Railway station in Tateyama, Toyama Prefecture, Japan

Terada Station (寺田駅, Terada-eki) is a railway station in the town of Tateyama, Nakaniikawa District, Toyama Prefecture, Japan, operated by the Toyama Chihō Railway.

==Lines==
Terada Station is served by the Toyama Chihō Railway Main Line and also the Toyama Chihō Railway Tateyama Line. It is 9.8 kilometers from the starting point of the Main Line at and is a terminus for the Tateyama Line.

== Station layout ==
The station has two sets of opposed ground-level side platforms serving four tracks. The platforms are not sequentially numbered.

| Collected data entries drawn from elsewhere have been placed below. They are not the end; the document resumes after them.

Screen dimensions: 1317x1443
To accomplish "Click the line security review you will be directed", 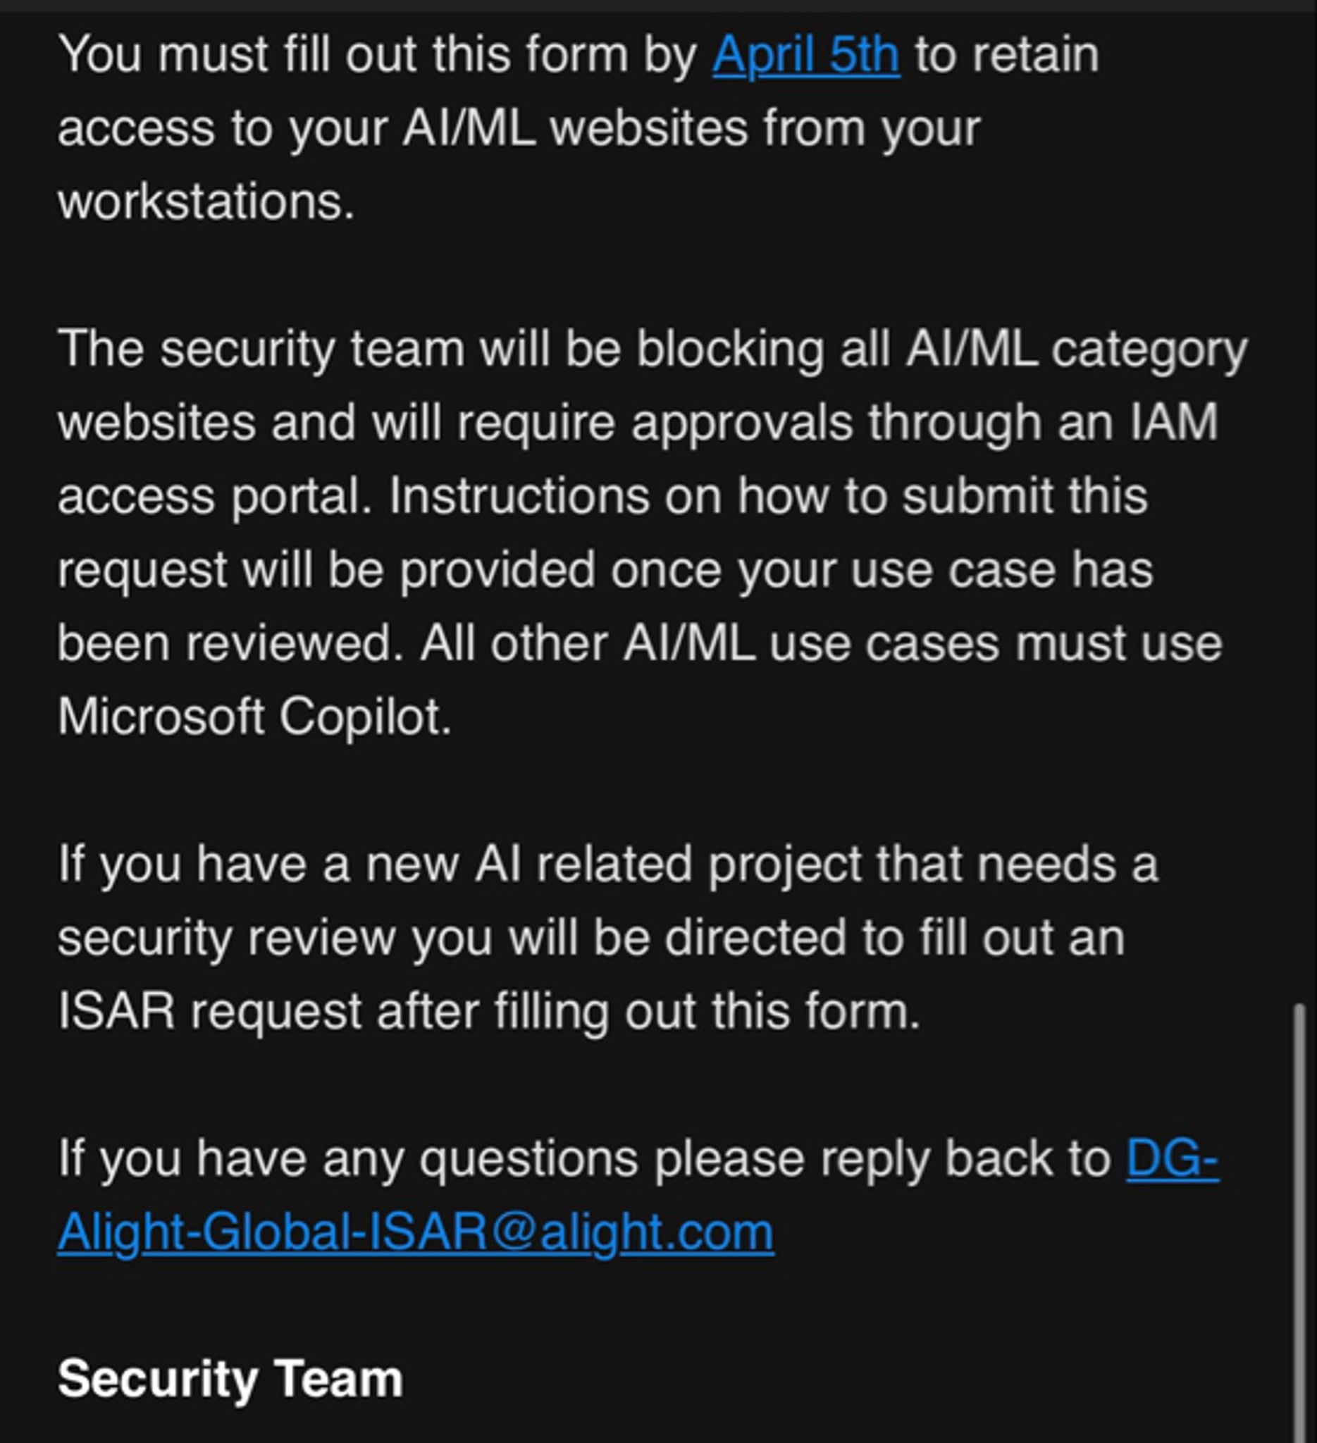I will pos(591,939).
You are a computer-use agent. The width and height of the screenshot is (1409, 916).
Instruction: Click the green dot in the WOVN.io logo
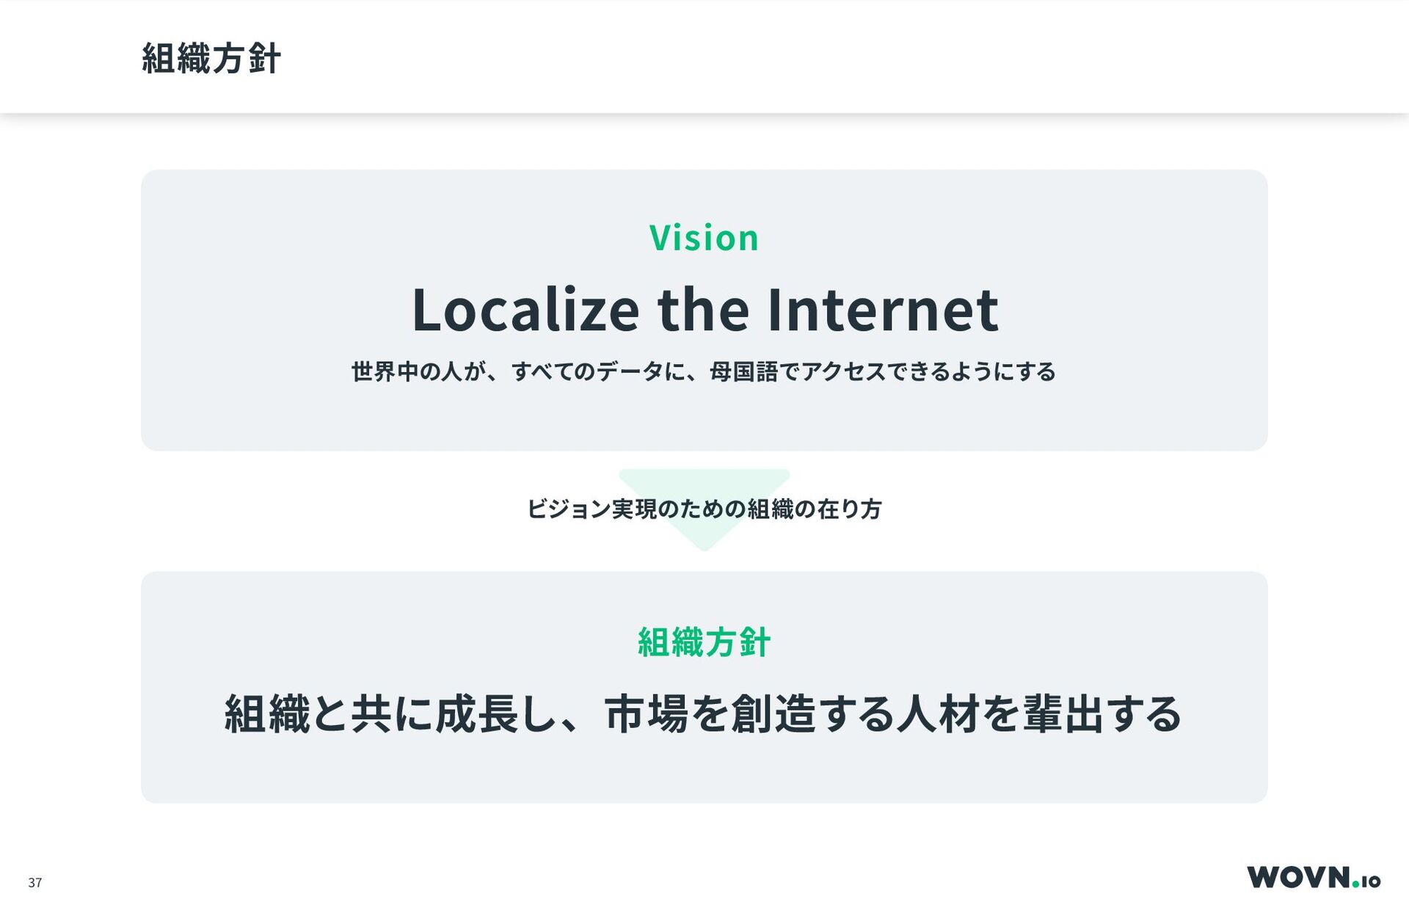pos(1356,884)
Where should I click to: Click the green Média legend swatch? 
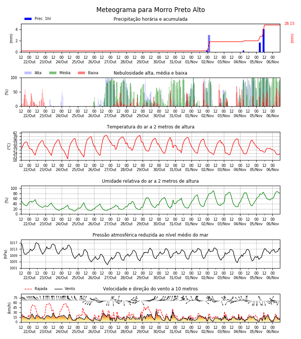tap(53, 73)
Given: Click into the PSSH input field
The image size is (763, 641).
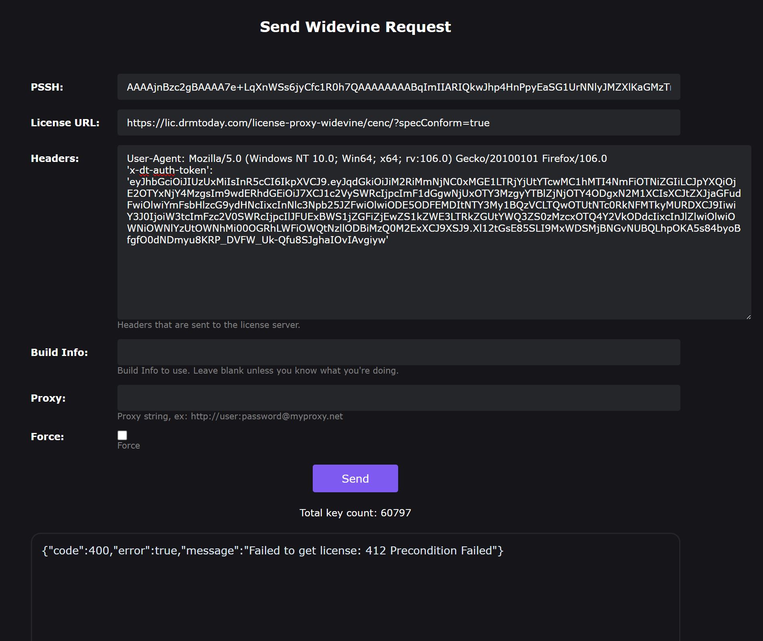Looking at the screenshot, I should tap(399, 87).
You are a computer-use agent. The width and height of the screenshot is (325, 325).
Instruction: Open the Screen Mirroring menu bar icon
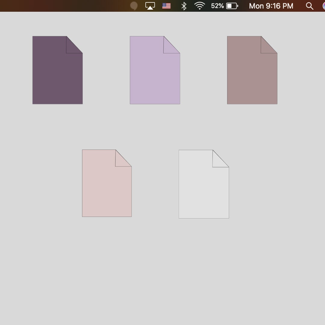pos(150,5)
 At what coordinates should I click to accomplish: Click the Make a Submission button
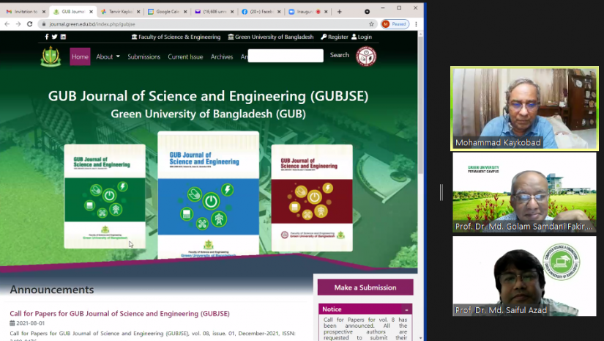(x=365, y=287)
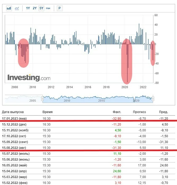Select the 15.12.2022 (дек) release date
Image resolution: width=177 pixels, height=185 pixels.
pos(14,124)
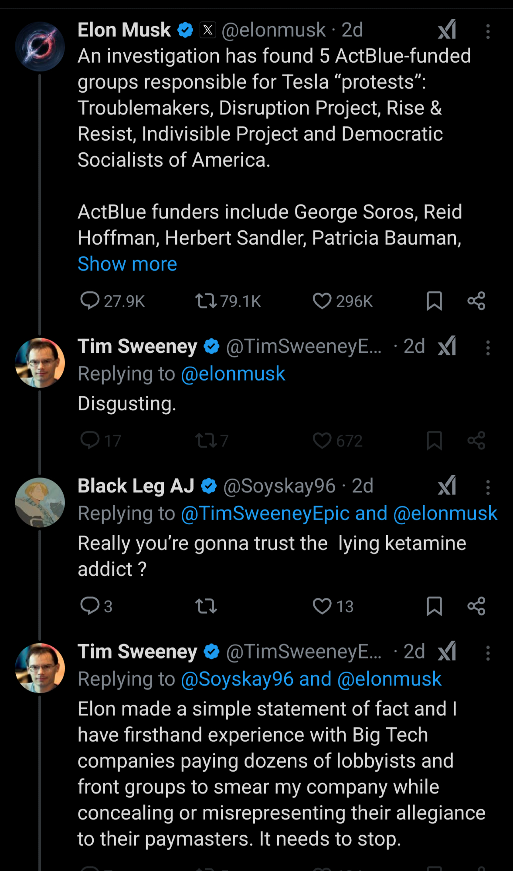Click @Soyskay96 and @elonmusk mention link
Viewport: 513px width, 871px height.
pos(311,679)
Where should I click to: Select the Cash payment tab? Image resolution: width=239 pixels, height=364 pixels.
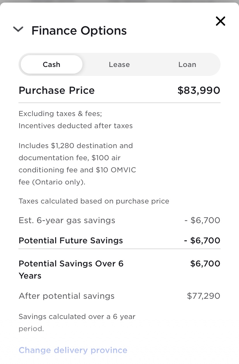point(52,64)
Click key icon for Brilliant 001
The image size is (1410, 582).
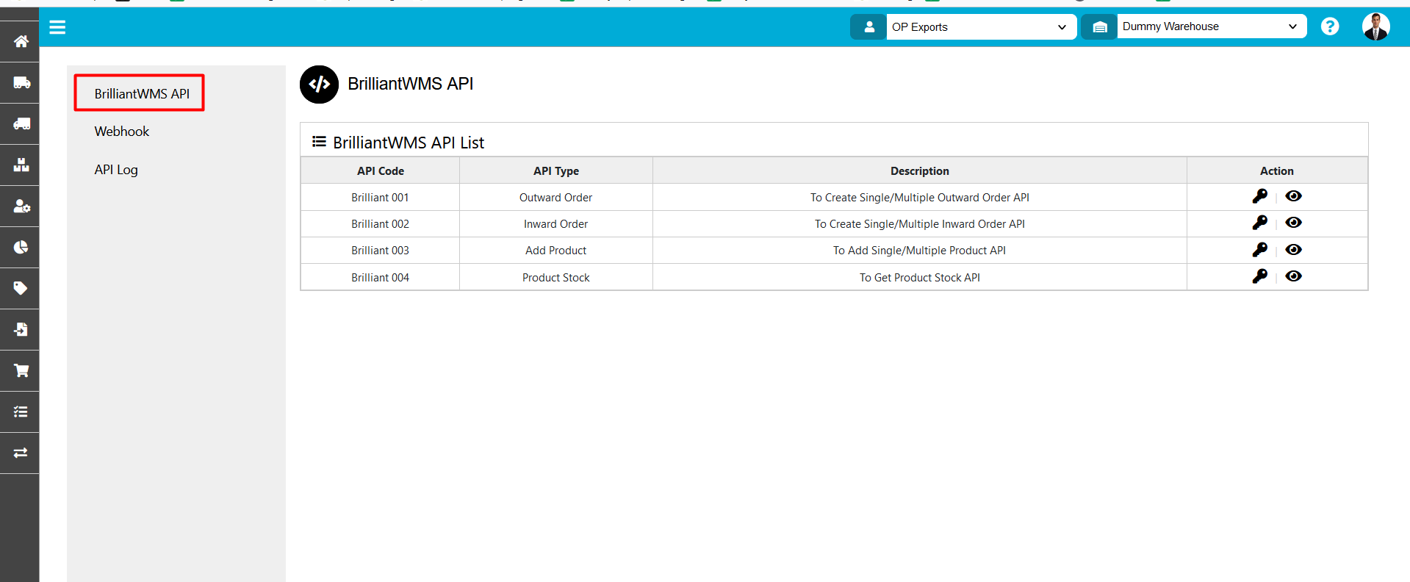[x=1259, y=196]
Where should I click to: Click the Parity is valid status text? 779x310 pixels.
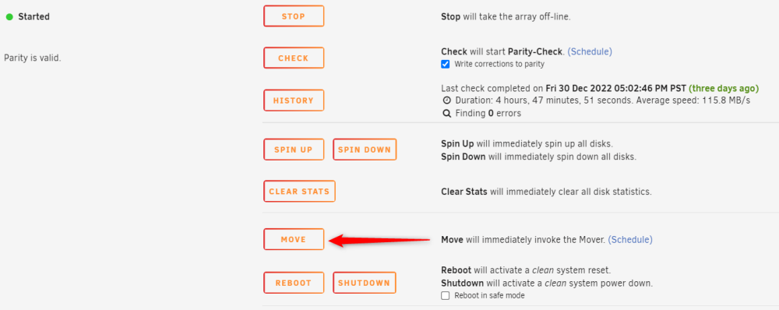click(x=32, y=58)
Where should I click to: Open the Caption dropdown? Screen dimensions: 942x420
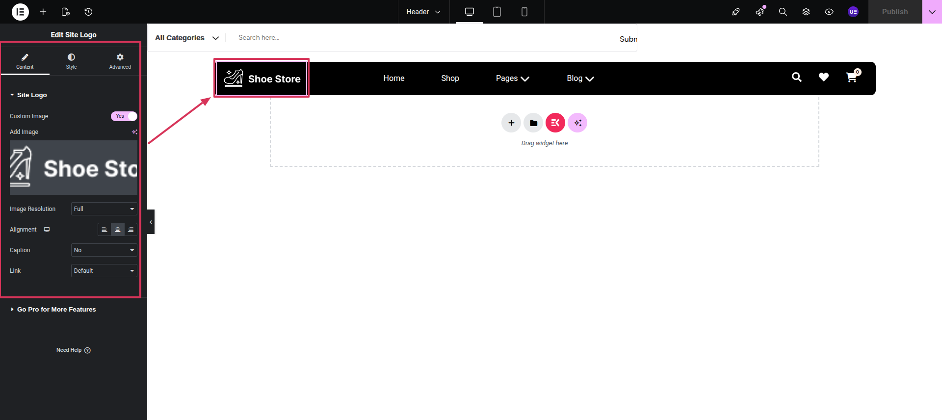point(104,250)
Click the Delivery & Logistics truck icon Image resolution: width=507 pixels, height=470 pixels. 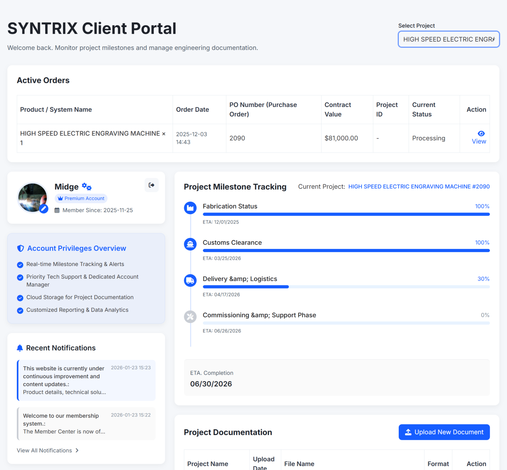[x=190, y=281]
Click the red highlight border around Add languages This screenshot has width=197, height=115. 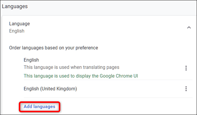[x=40, y=102]
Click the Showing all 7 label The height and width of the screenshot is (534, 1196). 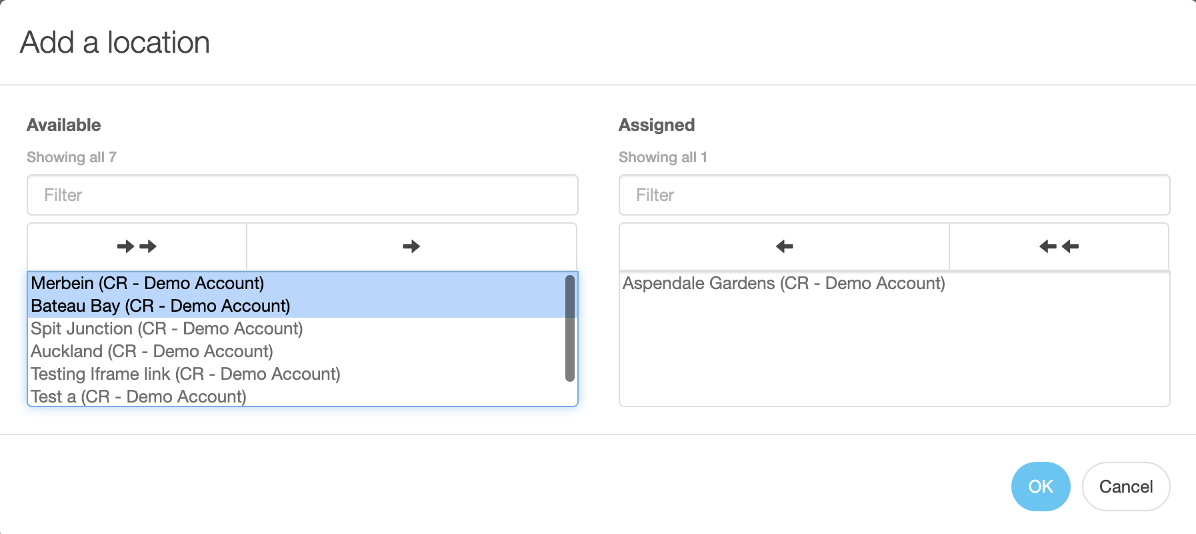71,157
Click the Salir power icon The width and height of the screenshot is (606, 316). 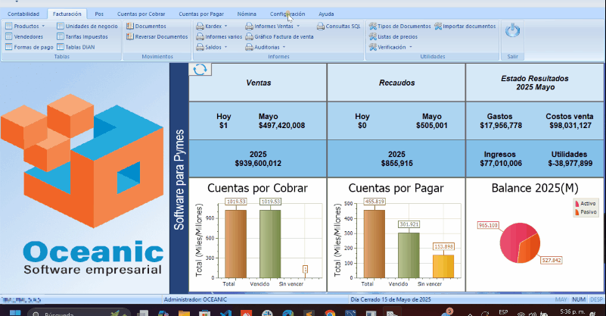512,31
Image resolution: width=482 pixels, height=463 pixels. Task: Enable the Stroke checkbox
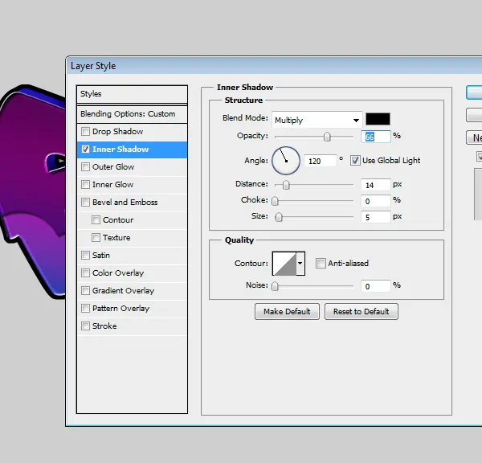point(85,326)
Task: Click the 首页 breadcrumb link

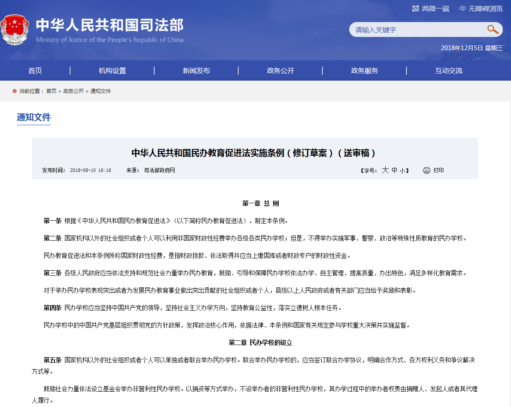Action: [51, 91]
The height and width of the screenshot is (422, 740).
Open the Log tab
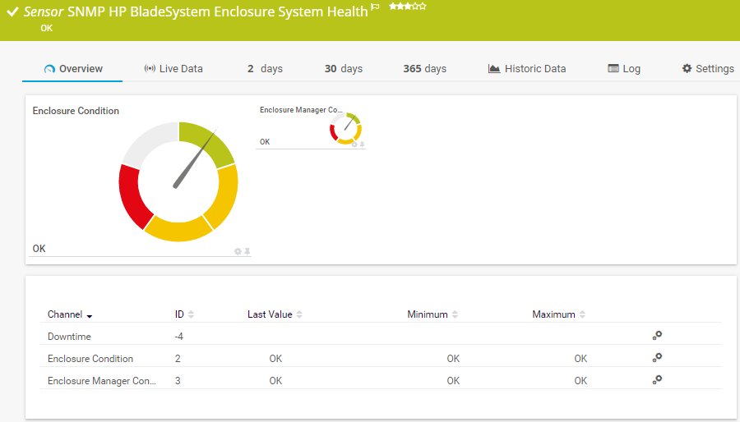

The station is staffed.

===Platforms===

| 4 | ■ Toyama Chihō Railway Main Line | for Kamiichi, Dentetsu Kurobe, and Unazuki-Onsen |
| 1 | ■ Toyama Chihō Railway Main Line | for Dentetsu Toyama (connecting from Main Line |
| 3 | ■ Toyama Chihō Railway Main Line | for Dentetsu Toyama (connecting from Tateyama Line) |
| 2 | ■ Toyama Chihō Railway Tateyama Line | for Tateyama |

==Adjacent stations==

| « |  | Service | » |  |
Toyama Chihō Railway Main Line
| Dentetsu-Toyama |  | Limited Express |  | Kamiichi |
| Inarimachi |  | Rapid Express |  | Kamiichi |
| Etchū-Funahashi |  | Express |  | Kamiichi |
| Etchū-Funahashi |  | Local |  | Etchū-Izumi |
Toyama Chihō Railway Tateyama Line
| Kamiichi |  | Alpen Limited Express |  | Tateyama |
| Dentetsu-Toyama (1 train for Tateyama in the morning) Etchū-Funahashi |  | Express |  | Gohyakkoku |
| Etchū-Funahashi |  | Local |  | Chigozuka |

==History==
The station opened on 15 August 1931.

==Passenger statistics==
In fiscal 2015, the station was used by 350 passengers daily.